Men tend to lose their anger much quicker but by the same token they also work through it very fast, whereas women tend to feel their anger 'brewing' and find it difficult to control their emotions and often feel they need to vent it to get rid of it. This is biological, but biology always has room for exceptions. Often times it just comes down to the type of person that you are.

So. . . Are you trying to say that the lack of estrogen during periods makes them more emotional? This would certainly defy the previous assumption about women being emotional because of estrogen. I am not disputing your statements about the expression of female anger or cause though.

I personally just think that emotional repression is socially conditioned.

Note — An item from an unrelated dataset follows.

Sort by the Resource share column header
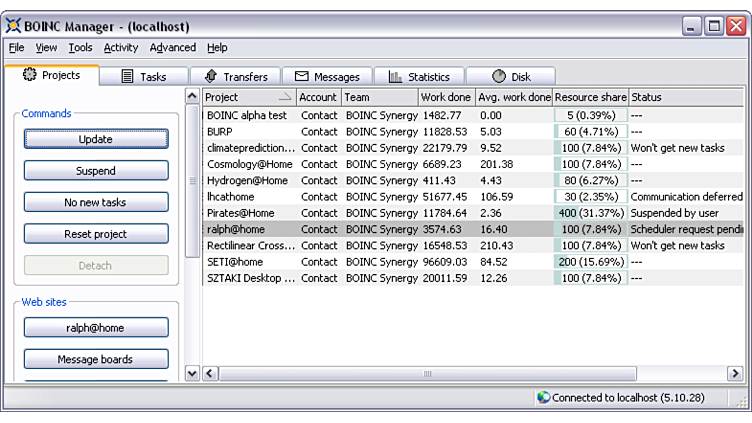The width and height of the screenshot is (752, 423). click(590, 97)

I've been around enough guys to know that they're not emotionless. And I'm pretty emotionless for a female-bodied person.There doesn't seem to be a great deal more to say on the topic of this thread, however I do not want to hijack it.

SilverFang
Title: Re: Sensitive men?
Post by: Lachlann on July 29, 2009, 05:52:28 AM
Quote from: SilverFang on July 29, 2009, 05:46:42 AM
So. . . Are you trying to say that the lack of estrogen during periods makes them more emotional? This would certainly defy the previous assumption about women being emotional because of estrogen. I am not disputing your statements about the expression of female anger or cause though.

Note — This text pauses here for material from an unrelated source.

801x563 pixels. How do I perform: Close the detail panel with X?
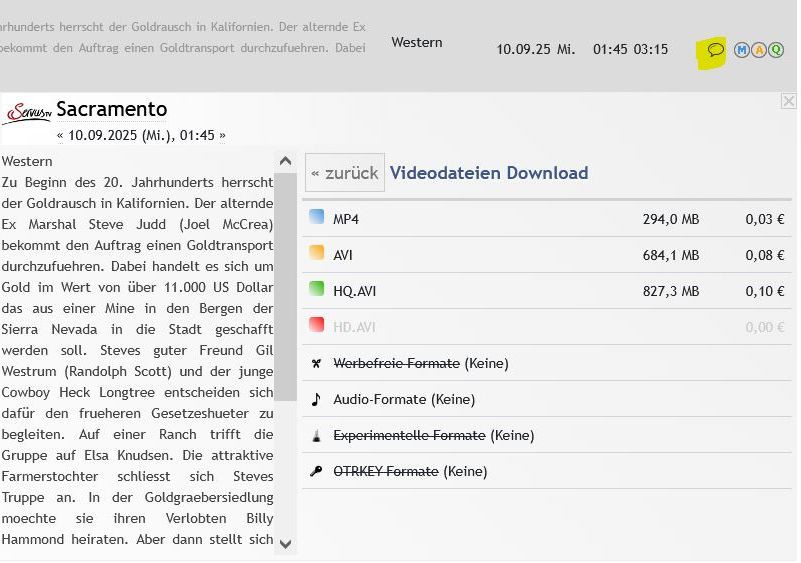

I personally just think that emotional repression is socially conditioned. I've been around enough guys to know that they're not emotionless. And I'm pretty emotionless for a female-bodied person.There doesn't seem to be a great deal more to say on the topic of this thread, however I do not want to hijack it.

SilverFang
The reason why women tend to get angry around their periods is because their hormones are shifting, and when your hormones shift it messes up with the chemistry set in your head which effects your mood.

Emotional repression is conditioned, yes.
Title: Re: Sensitive men?
Post by: Jamie-o on July 29, 2009, 06:04:37 AM
Quote from: SilverFang on July 29, 2009, 05:46:42 AM
I personally just think that emotional repression is socially conditioned.

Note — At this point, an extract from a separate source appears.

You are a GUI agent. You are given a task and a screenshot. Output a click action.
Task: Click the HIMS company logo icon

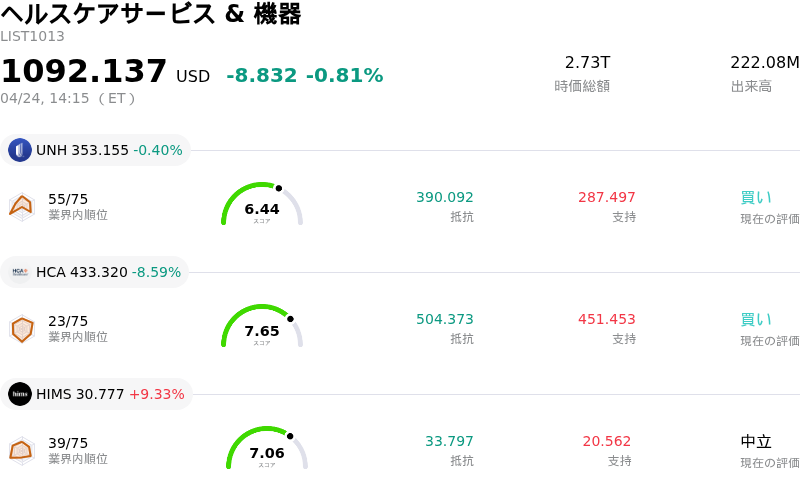point(20,394)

Yes and no.  There is great pressure on men not to display emotion, but T also plays its role in suppressing emotion and changes the way one experiences it.  Almost every trans guy I've ever talked to has said that their emotional state was much  less volatile on T.  Of course, that may not have so much to do with T vs E.  It may simply be because the hormone levels don't keep shifting back and forth.  But T does make one much less likely to burst into tears over every little thing.  That alone is good enough reason to go on T, in my opinion.  ;)  I am so happy to be free of the waterworks!  :D

And to answer the original question:  I've more often been accused of being too cold.  Although my mom did throw the "How are you going to function as a guy when you cry when you get angry?" card at me when she was still trying to convince me not to transition.  ::)  Fortunately, I had done my homework.  >:-)
Title: Re: Sensitive men?
Post by: finewine on July 29, 2009, 06:07:17 AM
QuoteThere is great pressure on men not to display emotion

Soft emotion, yes (crying, empathy, public affection, etc.).  Anger, aggressiveness etc. not so much.
Title: Re: Sensitive men?
Post by: Radar on July 29, 2009, 07:02:28 AM
Quote from: Teknoir on July 29, 2009, 04:33:54 AMI concur with it being annoying when women think you're going to agree with and understand them, just because you had some similar anatomy at one stage in your life.

I agree. I mostly don't think like a woman and women have always confused me- where as I can talk to, understand and relate to men better. That's why I've never been a "girl talk" person. I don't understand or relate. I doubt that will change during my transition.